Objectives: To prospectively assess the influence of body mass index (BMI), tobacco, and alcohol on the occurrence of esophageal, gastric cardia, and non-cardia gastric adenocarcinoma, and to detect any sex differences that could explain the male predominance of these tumors.
Methods: A case-control study nested in the General Practitioner Research Database in the United Kingdom, 1994--2001. Odds ratios (ORs) were calculated with 95% confidence intervals (CI), including multivariate analysis.

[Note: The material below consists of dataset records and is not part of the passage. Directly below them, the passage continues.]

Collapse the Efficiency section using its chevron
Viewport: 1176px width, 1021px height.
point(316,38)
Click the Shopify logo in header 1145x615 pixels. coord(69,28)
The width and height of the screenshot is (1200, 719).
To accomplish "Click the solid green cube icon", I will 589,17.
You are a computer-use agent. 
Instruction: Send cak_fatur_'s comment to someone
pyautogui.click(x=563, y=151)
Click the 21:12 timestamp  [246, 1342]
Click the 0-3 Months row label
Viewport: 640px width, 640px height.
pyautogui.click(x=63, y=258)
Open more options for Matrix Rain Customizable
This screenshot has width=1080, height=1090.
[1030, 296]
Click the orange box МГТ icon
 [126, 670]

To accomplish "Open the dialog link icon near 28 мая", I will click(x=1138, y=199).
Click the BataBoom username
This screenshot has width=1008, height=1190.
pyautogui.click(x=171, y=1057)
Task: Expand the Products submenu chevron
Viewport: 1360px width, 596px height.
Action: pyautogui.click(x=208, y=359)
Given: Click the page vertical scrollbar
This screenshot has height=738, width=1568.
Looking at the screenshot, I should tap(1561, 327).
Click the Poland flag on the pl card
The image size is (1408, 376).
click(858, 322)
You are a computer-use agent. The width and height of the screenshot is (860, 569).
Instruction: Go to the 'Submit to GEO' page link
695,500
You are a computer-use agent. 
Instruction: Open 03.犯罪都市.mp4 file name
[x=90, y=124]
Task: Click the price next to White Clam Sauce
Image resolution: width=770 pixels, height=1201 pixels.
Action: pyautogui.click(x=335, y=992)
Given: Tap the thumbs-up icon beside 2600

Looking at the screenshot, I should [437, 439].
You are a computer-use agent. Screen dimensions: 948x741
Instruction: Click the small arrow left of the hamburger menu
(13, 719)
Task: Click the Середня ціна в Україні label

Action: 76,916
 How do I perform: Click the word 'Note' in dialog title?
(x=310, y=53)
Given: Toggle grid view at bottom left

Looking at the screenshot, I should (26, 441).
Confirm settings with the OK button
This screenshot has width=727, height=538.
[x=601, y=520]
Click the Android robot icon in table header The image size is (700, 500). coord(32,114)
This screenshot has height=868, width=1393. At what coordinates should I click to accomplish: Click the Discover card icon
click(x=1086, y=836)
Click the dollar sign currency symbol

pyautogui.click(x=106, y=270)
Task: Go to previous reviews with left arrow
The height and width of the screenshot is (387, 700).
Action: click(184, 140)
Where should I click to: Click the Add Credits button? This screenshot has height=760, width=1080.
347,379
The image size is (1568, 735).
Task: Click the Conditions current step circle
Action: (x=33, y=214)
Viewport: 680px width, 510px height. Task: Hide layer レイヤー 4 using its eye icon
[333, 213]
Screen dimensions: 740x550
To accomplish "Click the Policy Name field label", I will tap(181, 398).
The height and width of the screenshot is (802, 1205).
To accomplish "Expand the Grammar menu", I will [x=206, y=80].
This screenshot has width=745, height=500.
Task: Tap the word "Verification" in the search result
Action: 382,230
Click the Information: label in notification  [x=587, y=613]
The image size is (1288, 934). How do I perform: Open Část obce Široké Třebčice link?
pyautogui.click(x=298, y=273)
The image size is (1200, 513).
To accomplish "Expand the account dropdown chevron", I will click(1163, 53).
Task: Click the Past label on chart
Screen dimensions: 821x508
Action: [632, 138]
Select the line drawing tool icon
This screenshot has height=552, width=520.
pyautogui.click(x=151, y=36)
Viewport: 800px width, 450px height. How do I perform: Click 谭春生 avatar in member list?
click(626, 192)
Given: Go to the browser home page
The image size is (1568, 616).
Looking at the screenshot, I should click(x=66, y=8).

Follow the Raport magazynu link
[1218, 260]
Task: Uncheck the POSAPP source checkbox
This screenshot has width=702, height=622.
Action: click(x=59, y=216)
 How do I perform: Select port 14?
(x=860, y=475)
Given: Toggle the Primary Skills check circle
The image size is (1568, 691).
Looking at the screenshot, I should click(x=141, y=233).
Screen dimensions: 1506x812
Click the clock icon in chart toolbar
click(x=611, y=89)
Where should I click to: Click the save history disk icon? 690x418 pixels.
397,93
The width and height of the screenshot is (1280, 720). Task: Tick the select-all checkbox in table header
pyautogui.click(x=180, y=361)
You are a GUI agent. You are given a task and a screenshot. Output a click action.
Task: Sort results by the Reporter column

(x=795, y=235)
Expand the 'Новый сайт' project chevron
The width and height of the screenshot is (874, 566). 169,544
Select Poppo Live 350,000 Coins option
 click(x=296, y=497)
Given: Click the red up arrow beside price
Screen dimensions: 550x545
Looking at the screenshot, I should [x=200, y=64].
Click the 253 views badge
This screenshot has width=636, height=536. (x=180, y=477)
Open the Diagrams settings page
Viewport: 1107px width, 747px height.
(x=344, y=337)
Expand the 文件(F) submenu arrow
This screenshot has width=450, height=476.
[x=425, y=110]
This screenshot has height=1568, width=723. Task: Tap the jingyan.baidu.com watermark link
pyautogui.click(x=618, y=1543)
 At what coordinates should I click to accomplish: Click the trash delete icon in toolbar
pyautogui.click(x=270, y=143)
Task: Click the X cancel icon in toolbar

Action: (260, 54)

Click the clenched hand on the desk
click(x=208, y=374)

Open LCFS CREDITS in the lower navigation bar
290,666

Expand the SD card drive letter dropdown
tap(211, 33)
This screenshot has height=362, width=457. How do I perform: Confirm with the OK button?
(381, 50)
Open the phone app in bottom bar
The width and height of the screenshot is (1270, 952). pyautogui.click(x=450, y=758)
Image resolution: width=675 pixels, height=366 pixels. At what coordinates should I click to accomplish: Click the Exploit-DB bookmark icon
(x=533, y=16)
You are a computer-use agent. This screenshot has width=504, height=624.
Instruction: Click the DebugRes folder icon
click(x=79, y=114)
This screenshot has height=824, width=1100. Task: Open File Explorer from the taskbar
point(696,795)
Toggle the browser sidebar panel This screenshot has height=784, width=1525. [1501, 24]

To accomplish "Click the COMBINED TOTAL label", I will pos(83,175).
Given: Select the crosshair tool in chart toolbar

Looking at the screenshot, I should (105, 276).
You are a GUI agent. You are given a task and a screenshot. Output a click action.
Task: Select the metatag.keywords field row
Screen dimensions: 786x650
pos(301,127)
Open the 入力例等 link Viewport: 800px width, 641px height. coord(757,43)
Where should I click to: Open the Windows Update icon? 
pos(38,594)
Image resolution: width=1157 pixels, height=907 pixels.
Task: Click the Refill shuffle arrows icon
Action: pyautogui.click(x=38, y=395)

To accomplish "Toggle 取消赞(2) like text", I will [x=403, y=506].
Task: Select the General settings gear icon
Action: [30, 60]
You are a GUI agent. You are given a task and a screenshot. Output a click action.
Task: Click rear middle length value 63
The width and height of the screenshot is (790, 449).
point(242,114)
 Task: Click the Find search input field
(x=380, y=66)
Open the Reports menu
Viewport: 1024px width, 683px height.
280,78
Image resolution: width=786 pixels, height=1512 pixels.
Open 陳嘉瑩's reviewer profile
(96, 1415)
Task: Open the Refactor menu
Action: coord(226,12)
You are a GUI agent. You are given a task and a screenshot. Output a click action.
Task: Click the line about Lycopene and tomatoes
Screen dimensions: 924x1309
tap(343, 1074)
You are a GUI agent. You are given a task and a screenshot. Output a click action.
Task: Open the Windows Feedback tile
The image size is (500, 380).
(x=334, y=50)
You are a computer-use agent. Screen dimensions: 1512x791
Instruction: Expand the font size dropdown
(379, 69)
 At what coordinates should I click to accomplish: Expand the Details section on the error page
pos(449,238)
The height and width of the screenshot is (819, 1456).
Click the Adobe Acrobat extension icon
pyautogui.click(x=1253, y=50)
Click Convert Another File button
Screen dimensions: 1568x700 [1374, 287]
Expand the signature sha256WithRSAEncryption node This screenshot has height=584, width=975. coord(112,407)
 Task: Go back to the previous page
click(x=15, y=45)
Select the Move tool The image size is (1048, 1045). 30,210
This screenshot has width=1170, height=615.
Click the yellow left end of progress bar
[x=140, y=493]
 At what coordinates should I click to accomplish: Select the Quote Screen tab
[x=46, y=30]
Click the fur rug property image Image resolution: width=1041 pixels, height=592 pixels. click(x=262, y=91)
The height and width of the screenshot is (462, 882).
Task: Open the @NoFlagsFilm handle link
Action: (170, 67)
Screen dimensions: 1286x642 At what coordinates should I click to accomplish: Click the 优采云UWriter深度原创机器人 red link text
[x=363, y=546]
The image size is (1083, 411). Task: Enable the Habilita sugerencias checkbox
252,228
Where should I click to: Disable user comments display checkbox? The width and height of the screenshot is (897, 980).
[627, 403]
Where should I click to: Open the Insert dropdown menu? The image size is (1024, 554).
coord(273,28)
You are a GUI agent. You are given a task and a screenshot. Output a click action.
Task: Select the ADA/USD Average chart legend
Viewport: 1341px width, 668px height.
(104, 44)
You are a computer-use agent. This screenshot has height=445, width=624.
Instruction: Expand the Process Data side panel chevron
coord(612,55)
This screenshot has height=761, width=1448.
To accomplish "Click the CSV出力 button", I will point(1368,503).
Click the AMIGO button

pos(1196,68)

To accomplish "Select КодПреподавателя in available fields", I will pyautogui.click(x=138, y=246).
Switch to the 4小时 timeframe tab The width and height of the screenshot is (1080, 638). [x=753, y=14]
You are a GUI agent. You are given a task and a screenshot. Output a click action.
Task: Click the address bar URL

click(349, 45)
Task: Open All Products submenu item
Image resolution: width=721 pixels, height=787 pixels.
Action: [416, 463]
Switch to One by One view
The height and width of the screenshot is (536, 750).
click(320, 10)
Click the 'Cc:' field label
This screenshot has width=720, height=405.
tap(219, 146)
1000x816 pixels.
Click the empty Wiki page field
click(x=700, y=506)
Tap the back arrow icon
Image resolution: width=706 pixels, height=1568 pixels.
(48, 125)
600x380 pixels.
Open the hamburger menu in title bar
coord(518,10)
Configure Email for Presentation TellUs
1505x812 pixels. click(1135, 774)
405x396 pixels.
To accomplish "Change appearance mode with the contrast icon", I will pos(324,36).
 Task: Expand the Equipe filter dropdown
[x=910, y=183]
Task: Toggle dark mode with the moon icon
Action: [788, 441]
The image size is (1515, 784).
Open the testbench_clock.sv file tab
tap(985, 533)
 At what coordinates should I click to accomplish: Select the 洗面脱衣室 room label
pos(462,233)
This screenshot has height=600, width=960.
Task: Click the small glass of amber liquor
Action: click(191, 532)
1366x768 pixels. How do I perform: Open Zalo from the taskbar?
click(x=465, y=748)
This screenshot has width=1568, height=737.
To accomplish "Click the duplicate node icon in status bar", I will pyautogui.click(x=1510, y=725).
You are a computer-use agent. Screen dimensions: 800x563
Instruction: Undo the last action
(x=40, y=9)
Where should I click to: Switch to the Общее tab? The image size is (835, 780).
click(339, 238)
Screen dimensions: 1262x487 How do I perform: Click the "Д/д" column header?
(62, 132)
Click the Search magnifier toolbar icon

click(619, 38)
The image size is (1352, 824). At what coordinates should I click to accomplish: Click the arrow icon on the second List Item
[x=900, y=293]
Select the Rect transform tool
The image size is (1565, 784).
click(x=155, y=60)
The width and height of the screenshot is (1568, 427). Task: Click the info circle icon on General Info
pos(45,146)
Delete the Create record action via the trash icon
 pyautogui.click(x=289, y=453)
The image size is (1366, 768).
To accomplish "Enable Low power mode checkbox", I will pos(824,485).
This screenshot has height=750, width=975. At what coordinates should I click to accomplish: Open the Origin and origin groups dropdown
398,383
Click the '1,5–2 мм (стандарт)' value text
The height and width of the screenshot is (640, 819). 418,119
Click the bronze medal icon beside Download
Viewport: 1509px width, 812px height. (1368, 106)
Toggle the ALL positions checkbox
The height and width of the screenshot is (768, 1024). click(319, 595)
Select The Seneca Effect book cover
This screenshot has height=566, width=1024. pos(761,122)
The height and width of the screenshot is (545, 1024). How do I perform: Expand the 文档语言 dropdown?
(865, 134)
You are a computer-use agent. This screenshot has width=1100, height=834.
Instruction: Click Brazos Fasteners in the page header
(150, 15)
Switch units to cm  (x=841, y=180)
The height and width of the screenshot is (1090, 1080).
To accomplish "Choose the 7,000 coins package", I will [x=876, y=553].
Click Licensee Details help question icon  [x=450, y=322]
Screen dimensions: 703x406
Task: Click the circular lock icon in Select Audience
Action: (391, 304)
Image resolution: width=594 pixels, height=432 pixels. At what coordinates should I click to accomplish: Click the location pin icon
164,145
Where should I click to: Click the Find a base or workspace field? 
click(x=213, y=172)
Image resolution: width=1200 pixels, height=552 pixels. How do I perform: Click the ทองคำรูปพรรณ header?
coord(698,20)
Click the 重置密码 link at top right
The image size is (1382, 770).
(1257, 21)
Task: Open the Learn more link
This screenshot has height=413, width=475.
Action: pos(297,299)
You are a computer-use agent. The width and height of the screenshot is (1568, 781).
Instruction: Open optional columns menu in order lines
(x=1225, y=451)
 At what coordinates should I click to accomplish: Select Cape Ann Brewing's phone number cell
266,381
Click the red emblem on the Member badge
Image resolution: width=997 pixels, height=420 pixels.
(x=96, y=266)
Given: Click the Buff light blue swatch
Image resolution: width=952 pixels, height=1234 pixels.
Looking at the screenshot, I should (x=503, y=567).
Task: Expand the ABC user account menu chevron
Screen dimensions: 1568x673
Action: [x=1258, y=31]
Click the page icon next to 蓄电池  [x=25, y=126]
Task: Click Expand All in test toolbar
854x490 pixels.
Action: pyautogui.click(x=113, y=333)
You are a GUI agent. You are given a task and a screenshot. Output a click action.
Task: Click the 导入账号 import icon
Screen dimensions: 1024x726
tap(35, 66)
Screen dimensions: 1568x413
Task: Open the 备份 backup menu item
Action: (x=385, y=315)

Results: During follow-up of 4,340,207 person-years, we identified 287 esophageal adenocarcinomas, 195 gastric cardia adenocarcinomas, 327 gastric non-cardia adenocarcinomas, and 10,000 controls. A positive association was found between overweight (BMI > 25 kg/m(2)) and esophageal adenocarcinoma (OR 1.67, 95% CI 1.22--2.30), and gastric cardia adenocarcinoma (OR 1.46, 95% CI 0.98--2.18), but not non-cardia gastric adenocarcinoma. The association between BMI and esophageal and gastric cardia adenocarcinoma were dose-dependent and seemingly independent of reflux. No strong sex differences were identified. Smokers, particularly females, were at increased risk of all studied adenocarcinomas, while no association with alcohol was found.
Conclusions: Overweight increases risk of esophageal and gastric cardia adenocarcinoma, while tobacco smoking increases risk of esophageal, gastric cardia, and non-cardia gastric adenocarcinoma. The male predominance is not explained by sex differences in risk factor profiles of the studied exposures.